Within a vast, 12,000-square-foot space, owner Darlene Richert has assembled an ever-changing kaleidoscope of luxurious and beautiful paintings, sculptures, home furnishings and various objets d’art.
“We do rare and unique antiquities. We do collectible art. But it’s all going to be of the higher-end brands,” says Richert on a tour of her business of seven years. The head-turning range of aesthetic styles that are displayed in Avery Lane range from the classical to the adventurous — and beyond.
Richert motions to a striking 18th-century Spanish portrait of a man. It formerly graced Scottsdale National Golf Club, the course owned by Bob Parsons—local technology entrepreneur and philanthropist known for founding GoDaddy.
“He went through and did a major renovation,” Richert says. “I got all the furniture and artworks.” Now the painting is a museum-quality part of Avery Lane’s inventory and is available for its next tastefully appointed Arizona wall.
In another section of the expansive showroom, Richert points out a sleek, impressionistic figurine of a female dancer cast by Tom Bennett, an acclaimed modern sculptor. It was formerly owned by a local plastic surgeon who relocated back east.
“We have three (Bennett) sculptures from the client that just are not going to fit into his New Jersey place,” she says. Now the pieces can be displayed in a new Scottsdale home gallery — at a discount price to what the doctor originally paid, no less. “Generally, we try and have things at 50% of retail.”
Beyond decorative art, Avery Lane is filled with fine furniture, some of it arriving from the sports world. “We do work with a fair number of professional athletes,” Richert says standing next to a large, deluxe poker table. It recently came from an NHL player’s former collection and is ready for the next Texas hold ‘em aficionado.
“He had the world’s best man cave,” Richert exclaims.
Richert entered into the consignment world after a 25-year career in the golf industry, and the enterprise — which gets its appellation from her two children — is flourishing and has high customer recognition in Scottsdale.
“We have such a great name now,” she says with appreciation. “With word of mouth, people know about Avery Lane, certainly in the private golf communities and some of the more prestigious areas in town.”
Since Avery Lane opened its doors, Richert has made sure that it’s been a positive and proactive part of the community.
“Philanthropy is a passion of mine,” she says. The boutique serves as an exquisitely adorned fundraising event venue for Send Me on Vacation, a nonprofit organization that provides financial support to disadvantaged breast cancer survivors, including a successful recent high tea.
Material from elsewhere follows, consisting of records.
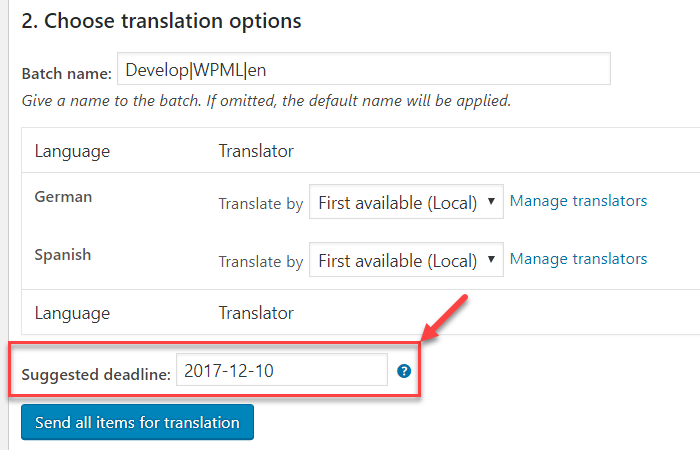Viewport: 700px width, 450px height.
Task: Click the German language row label
Action: coord(63,196)
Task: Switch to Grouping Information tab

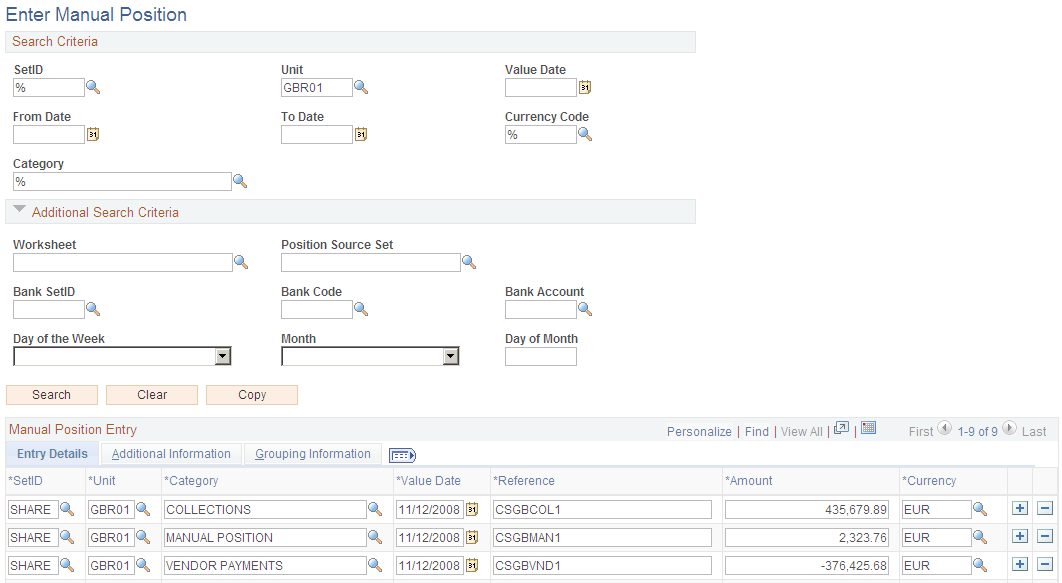Action: [x=313, y=454]
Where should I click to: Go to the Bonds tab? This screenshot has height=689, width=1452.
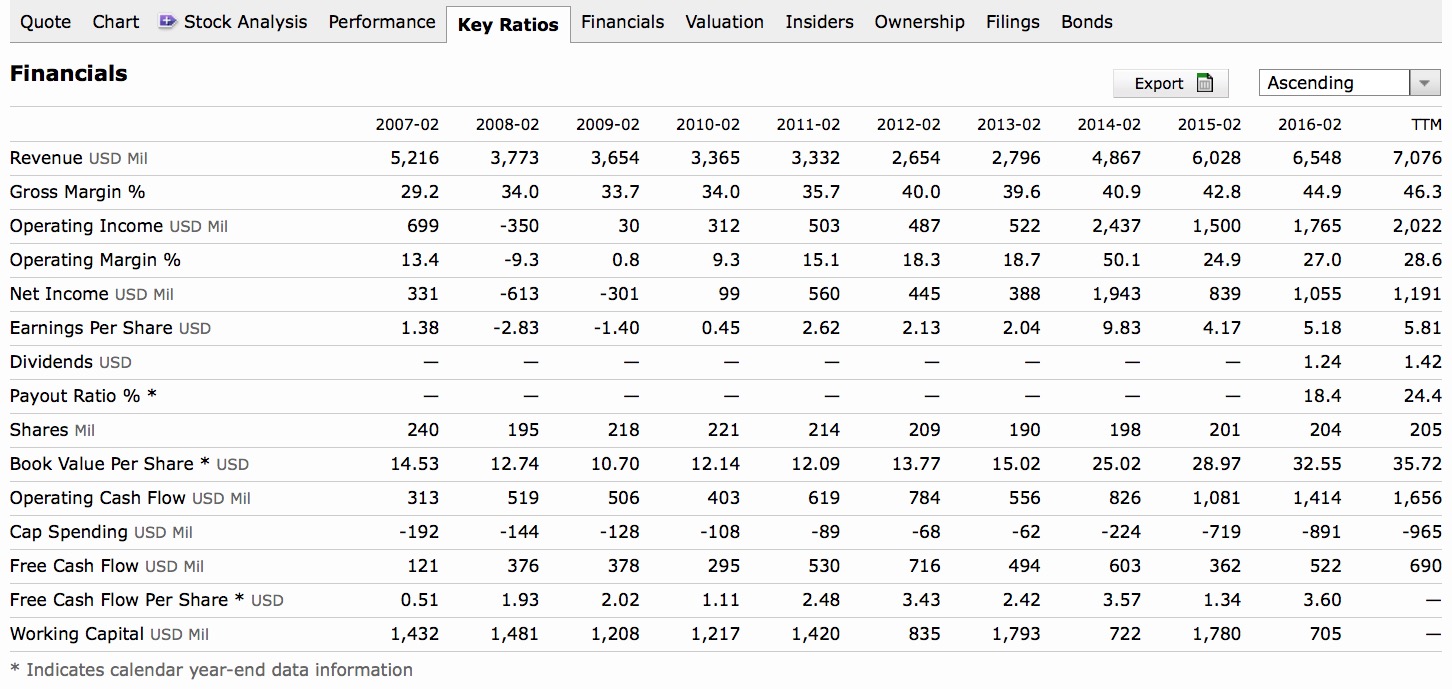[1086, 22]
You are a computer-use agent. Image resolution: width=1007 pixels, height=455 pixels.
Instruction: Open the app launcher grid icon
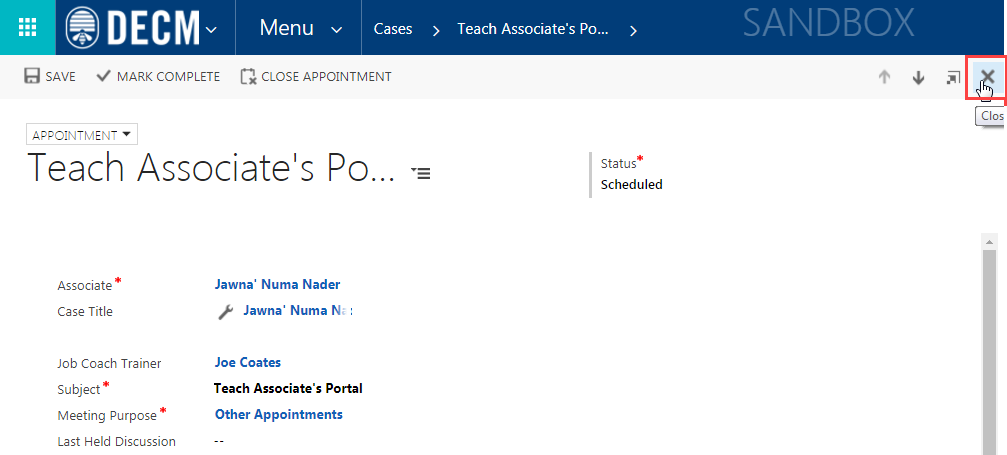[28, 28]
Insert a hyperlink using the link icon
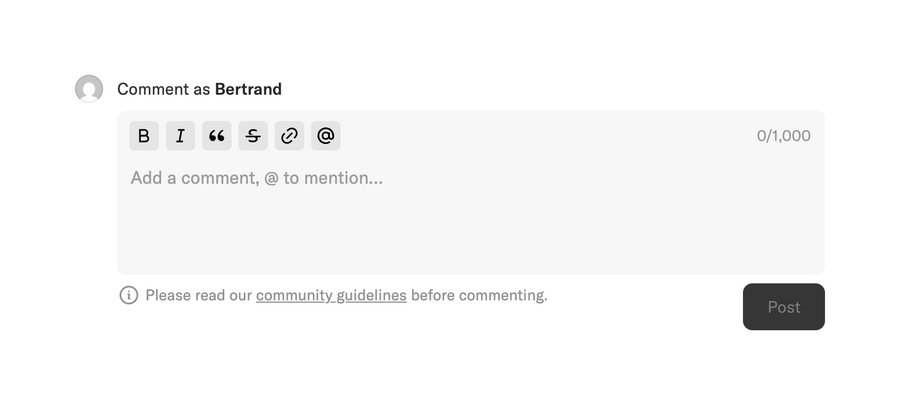This screenshot has width=900, height=405. click(x=289, y=136)
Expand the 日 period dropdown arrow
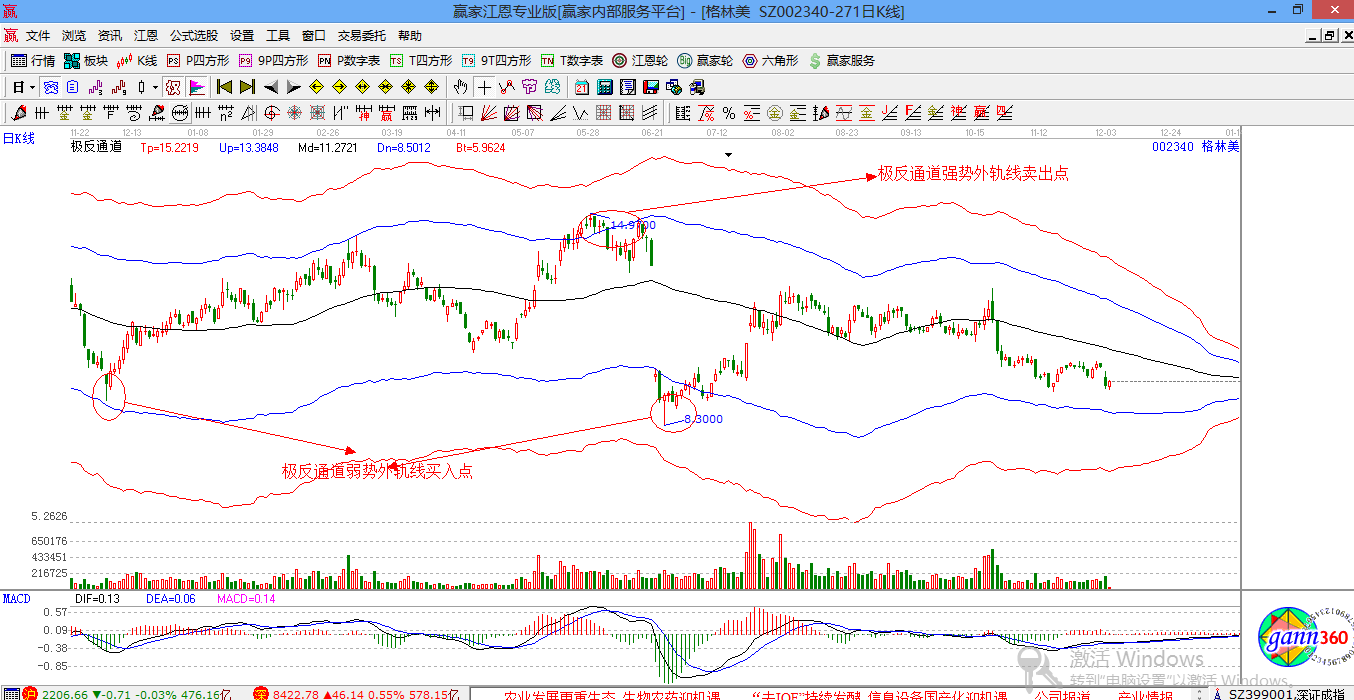Image resolution: width=1354 pixels, height=700 pixels. pos(33,87)
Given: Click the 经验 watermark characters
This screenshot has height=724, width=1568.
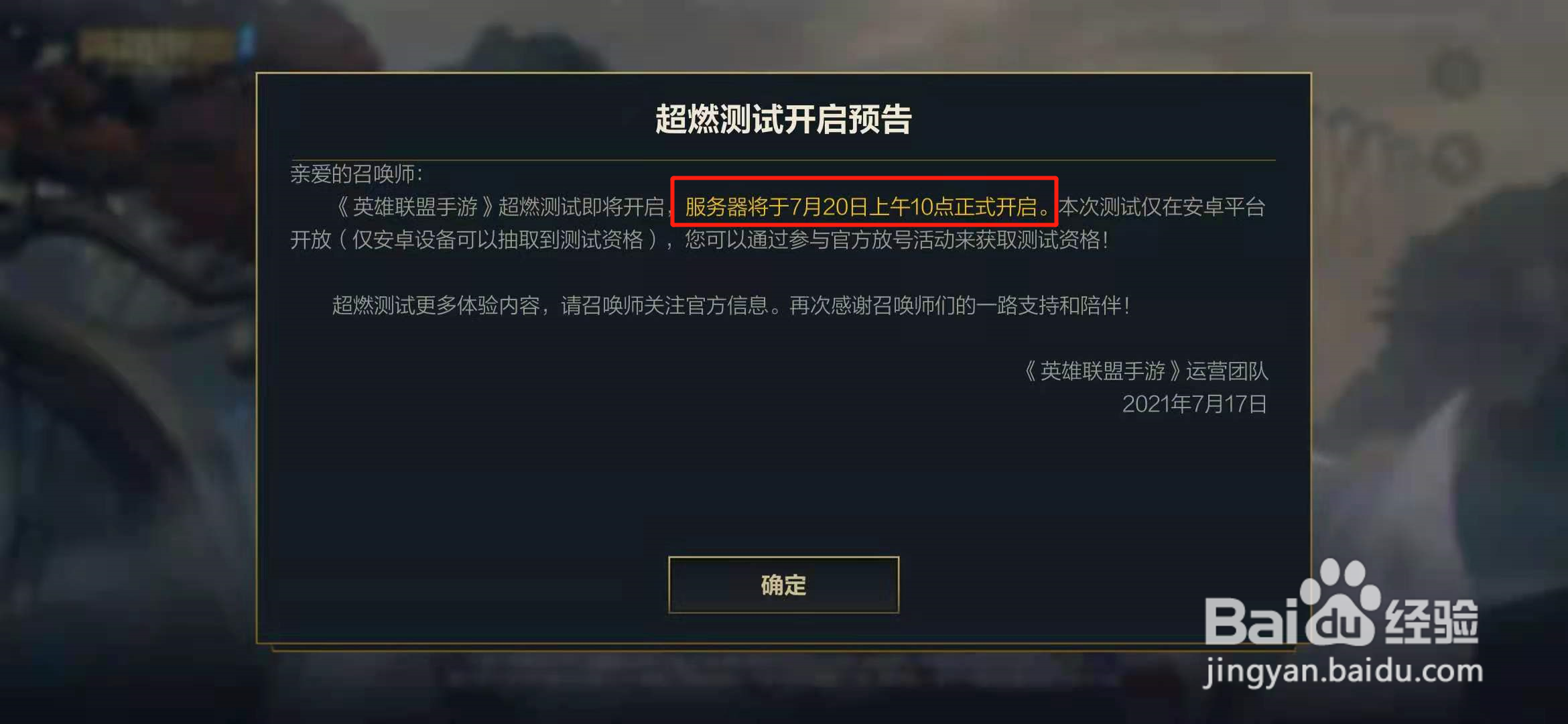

“We raised enough money that we sent 10 women on vacation. We’re really proud of that,” Richert says.
Avery Lane also sponsors the Scottsdale Philharmonic and Rosie’s House, a Phoenix academy that provides music lessons to at-risk children. Richert adds she recently worked with a Boys & Girls Clubs of Greater Scottsdale board member — who’s a frequent and familiar customer of hers — to be a clearinghouse for a valuable donation of estate furnishings.
“All of the furniture came in here, and in the first month, we wrote a check for $35,000 to Boys & Girls Clubs,” she says, adding that many of her fellow businesses along Designer Row are also community-minded and lend support to worthy Scottsdale and regional causes.